WRITTEN TASK: Lay out the entries below as a JSON list of strings, one string per line and no blank lines. Begin at the line containing "Given: Uncheck the Any Size checkbox" and stop after the line containing "point(342,289)".

SOURCE MATERIAL:
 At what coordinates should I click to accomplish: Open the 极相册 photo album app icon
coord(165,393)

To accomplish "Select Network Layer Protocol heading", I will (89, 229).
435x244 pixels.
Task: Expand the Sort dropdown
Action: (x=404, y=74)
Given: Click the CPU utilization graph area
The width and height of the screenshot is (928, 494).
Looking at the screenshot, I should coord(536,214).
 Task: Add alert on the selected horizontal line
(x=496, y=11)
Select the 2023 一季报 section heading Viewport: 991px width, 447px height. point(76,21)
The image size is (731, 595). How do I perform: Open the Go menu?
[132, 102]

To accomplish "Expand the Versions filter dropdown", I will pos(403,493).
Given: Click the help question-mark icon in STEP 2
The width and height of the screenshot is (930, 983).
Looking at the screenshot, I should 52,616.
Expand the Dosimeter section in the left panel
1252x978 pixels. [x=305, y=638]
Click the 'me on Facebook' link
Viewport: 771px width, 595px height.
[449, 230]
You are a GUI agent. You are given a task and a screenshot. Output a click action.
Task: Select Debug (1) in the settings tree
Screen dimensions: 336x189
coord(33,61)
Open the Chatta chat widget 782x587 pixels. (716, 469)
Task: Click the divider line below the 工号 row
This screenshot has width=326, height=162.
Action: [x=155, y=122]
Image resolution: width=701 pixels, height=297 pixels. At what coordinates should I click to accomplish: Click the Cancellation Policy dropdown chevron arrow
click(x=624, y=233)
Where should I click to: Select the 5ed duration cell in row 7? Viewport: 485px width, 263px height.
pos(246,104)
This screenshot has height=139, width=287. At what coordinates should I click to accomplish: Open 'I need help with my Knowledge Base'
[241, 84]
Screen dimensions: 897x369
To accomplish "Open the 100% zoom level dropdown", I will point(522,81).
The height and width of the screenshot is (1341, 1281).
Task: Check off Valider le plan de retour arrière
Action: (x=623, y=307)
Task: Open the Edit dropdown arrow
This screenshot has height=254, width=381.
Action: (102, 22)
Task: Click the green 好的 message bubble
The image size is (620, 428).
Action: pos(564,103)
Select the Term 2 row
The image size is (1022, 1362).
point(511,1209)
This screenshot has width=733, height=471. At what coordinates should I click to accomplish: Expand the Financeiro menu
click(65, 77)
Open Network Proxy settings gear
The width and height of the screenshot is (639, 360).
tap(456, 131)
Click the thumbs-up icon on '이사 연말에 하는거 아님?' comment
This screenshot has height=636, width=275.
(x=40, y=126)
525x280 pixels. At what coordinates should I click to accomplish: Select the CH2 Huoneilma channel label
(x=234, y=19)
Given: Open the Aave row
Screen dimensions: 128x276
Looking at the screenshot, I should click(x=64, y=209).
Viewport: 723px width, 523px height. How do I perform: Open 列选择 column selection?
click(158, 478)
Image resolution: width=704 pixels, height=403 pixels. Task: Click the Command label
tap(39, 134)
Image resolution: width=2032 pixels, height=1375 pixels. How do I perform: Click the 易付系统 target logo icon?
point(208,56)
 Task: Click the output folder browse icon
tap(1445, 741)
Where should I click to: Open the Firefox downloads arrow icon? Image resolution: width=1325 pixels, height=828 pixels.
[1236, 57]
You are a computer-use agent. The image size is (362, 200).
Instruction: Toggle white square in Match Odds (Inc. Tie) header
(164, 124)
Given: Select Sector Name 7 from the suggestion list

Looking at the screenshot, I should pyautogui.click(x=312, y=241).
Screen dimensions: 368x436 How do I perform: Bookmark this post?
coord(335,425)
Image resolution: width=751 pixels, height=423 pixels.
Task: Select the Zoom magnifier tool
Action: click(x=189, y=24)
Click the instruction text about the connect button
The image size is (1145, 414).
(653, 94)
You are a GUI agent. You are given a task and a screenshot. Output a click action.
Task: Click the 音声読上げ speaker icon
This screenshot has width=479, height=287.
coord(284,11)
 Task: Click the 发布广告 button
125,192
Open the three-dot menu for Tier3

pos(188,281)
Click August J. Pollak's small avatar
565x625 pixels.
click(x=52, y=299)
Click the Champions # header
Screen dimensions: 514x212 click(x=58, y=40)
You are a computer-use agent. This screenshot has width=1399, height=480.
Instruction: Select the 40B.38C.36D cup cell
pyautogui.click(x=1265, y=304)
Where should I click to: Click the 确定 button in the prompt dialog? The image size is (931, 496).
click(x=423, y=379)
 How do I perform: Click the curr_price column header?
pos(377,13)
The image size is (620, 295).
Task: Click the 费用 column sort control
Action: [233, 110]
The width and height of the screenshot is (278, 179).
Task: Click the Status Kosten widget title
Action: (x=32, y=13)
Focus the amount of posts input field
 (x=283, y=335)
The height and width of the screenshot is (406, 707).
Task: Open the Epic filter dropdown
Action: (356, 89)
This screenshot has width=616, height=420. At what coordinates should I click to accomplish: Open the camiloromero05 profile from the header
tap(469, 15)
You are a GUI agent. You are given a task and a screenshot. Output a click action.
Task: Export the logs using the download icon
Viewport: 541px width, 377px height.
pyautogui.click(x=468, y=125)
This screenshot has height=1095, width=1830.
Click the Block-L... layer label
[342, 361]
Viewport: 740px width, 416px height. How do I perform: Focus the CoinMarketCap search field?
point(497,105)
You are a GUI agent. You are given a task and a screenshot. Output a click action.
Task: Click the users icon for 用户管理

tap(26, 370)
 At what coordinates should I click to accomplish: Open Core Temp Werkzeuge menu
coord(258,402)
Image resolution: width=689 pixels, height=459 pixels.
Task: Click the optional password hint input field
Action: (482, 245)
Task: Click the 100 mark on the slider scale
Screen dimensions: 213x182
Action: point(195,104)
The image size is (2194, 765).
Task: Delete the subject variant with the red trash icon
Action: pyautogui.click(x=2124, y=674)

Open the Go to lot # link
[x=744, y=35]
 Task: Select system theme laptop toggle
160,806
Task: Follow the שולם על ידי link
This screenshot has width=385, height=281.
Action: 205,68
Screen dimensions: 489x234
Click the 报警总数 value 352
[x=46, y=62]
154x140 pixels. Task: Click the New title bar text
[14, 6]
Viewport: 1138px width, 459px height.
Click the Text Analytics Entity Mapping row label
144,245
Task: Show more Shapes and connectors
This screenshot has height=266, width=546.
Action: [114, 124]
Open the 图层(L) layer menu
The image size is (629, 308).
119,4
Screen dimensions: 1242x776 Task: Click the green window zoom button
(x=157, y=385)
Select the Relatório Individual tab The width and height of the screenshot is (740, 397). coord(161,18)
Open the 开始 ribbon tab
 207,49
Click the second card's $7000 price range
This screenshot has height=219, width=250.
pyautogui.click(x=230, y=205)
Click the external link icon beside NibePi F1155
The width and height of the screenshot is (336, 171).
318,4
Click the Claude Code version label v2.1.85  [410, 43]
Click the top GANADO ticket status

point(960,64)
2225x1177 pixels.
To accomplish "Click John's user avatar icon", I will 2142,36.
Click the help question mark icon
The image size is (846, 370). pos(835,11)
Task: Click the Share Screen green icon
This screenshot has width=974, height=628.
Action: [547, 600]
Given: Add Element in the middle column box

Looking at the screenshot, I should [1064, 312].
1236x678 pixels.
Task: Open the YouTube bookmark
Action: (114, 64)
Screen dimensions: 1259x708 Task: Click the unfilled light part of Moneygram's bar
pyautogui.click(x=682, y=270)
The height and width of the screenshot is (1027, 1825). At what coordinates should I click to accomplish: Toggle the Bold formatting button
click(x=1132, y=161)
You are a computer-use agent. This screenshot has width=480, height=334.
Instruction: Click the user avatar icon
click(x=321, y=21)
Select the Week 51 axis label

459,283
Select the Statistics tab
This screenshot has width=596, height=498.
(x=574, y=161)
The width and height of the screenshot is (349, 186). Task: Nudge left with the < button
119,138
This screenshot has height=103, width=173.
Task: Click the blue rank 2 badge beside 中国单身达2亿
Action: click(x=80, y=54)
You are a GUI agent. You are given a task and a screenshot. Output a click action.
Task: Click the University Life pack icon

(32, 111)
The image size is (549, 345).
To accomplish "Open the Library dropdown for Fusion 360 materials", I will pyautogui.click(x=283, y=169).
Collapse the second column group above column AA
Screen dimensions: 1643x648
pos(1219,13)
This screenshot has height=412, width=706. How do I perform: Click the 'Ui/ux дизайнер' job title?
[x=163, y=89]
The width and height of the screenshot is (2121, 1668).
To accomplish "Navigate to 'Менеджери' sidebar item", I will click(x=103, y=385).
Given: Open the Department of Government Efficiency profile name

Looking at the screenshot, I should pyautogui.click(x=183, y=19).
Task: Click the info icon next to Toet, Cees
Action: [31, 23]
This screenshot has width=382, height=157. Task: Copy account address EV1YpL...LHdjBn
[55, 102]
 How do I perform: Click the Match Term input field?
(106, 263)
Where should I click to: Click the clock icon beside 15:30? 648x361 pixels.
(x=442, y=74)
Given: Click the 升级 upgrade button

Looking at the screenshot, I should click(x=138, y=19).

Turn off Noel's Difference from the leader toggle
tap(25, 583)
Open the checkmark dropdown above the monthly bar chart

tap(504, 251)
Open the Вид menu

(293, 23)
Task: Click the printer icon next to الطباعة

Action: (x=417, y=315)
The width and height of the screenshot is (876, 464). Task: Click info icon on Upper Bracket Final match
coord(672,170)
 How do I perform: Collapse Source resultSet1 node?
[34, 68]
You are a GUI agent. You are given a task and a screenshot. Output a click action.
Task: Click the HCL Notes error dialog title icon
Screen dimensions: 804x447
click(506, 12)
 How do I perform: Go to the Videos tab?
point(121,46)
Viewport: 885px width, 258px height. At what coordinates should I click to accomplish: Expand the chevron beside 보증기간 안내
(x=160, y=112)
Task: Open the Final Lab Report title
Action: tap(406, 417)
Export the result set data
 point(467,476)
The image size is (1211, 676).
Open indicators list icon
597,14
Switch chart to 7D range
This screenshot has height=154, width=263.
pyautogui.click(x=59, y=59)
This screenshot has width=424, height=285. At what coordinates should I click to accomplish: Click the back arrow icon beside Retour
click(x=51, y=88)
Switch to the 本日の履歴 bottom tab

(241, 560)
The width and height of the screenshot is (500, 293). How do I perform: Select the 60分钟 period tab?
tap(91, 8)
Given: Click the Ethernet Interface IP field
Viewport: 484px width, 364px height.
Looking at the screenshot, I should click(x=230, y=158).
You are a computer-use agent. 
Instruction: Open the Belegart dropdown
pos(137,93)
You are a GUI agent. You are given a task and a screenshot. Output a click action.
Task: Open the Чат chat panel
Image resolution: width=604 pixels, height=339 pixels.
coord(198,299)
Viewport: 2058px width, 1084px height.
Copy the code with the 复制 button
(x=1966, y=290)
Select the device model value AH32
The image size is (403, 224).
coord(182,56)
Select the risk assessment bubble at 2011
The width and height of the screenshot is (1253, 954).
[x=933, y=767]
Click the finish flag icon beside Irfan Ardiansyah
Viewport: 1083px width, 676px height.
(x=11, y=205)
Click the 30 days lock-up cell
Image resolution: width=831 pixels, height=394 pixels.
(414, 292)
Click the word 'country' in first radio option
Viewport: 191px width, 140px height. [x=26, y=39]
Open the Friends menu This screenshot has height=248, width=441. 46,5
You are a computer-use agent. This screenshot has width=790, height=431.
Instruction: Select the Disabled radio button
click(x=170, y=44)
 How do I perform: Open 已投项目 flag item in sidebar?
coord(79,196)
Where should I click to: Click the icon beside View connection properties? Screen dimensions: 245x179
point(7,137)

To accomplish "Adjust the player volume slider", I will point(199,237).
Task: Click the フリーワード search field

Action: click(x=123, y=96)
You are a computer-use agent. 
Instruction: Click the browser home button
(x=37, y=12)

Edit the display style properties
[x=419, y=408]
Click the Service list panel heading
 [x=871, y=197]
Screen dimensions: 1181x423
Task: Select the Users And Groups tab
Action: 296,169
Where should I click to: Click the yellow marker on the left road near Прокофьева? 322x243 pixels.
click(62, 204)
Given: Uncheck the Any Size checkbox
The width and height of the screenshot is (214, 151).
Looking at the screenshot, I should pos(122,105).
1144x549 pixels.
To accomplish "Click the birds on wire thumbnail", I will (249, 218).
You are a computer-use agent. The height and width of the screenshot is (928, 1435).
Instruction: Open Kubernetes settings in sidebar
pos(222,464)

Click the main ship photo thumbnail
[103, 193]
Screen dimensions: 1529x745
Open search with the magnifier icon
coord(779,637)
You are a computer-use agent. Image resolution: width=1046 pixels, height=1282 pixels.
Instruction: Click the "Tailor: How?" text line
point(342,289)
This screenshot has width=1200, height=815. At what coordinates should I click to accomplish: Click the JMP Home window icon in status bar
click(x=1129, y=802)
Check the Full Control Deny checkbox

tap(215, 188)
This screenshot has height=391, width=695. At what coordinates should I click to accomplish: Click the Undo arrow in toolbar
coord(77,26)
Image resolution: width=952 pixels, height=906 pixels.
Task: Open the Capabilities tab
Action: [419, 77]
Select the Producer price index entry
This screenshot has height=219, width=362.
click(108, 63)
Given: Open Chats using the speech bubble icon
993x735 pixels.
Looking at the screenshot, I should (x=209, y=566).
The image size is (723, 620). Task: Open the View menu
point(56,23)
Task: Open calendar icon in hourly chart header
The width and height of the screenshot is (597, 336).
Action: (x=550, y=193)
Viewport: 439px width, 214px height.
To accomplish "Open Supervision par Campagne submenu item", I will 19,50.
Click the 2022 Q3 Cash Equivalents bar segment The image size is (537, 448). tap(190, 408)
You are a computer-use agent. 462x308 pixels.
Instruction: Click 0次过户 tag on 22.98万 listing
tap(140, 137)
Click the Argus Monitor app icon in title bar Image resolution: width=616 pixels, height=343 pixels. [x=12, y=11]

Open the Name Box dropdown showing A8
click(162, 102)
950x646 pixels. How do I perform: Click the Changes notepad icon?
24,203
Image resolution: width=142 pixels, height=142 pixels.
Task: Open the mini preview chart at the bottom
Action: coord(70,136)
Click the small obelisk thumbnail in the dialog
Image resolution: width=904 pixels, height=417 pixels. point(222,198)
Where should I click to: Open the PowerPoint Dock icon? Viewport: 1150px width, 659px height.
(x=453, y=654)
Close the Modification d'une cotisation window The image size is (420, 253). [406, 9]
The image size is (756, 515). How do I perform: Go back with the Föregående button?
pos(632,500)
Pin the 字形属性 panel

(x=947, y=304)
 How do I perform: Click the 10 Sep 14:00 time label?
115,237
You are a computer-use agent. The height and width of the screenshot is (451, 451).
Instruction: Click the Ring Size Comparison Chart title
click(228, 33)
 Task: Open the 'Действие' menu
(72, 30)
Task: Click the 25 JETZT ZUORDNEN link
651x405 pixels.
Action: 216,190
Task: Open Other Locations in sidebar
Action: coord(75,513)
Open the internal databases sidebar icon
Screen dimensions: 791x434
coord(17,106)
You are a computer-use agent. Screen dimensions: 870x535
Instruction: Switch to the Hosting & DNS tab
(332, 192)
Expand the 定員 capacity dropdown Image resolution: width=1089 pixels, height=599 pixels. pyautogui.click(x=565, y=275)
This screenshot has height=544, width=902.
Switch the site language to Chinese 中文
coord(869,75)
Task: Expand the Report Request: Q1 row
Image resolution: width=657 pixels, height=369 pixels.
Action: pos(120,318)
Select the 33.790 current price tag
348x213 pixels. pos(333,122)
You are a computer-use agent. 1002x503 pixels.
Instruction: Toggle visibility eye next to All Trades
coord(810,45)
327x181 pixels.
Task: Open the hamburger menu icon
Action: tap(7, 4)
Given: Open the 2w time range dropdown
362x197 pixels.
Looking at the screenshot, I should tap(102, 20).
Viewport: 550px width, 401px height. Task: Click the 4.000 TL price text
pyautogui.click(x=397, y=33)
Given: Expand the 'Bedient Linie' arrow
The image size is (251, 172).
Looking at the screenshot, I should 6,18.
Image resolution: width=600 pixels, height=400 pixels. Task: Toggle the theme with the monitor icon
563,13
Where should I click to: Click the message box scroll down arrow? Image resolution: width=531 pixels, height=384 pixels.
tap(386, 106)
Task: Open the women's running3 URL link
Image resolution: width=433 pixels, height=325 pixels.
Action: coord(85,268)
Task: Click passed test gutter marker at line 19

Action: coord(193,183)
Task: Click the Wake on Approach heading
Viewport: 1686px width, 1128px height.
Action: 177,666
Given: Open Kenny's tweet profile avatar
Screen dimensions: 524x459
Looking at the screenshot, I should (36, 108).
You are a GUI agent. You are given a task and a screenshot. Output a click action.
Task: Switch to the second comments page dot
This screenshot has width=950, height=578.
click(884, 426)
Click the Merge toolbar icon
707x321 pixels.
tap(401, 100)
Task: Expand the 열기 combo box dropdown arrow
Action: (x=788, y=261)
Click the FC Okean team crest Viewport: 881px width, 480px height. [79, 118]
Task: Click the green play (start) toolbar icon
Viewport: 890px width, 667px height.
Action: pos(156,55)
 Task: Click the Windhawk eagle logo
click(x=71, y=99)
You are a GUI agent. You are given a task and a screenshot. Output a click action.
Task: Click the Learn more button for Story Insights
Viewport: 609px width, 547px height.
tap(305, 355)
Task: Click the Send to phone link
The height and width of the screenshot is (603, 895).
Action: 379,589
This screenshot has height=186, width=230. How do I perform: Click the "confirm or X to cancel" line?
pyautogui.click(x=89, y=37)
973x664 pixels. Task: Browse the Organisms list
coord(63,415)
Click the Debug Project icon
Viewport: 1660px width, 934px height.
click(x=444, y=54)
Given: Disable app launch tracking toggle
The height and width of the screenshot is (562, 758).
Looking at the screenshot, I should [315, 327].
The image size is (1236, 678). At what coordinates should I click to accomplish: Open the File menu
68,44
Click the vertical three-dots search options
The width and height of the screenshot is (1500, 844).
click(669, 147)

TASK ANSWER:
[
  "Given: Uncheck the Any Size checkbox",
  "The width and height of the screenshot is (214, 151).",
  "Looking at the screenshot, I should pos(122,105).",
  "1144x549 pixels.",
  "To accomplish \"Click the birds on wire thumbnail\", I will (249, 218).",
  "You are a computer-use agent. The height and width of the screenshot is (928, 1435).",
  "Instruction: Open Kubernetes settings in sidebar",
  "pos(222,464)",
  "Click the main ship photo thumbnail",
  "[103, 193]",
  "Screen dimensions: 1529x745",
  "Open search with the magnifier icon",
  "coord(779,637)",
  "You are a computer-use agent. Image resolution: width=1046 pixels, height=1282 pixels.",
  "Instruction: Click the \"Tailor: How?\" text line",
  "point(342,289)"
]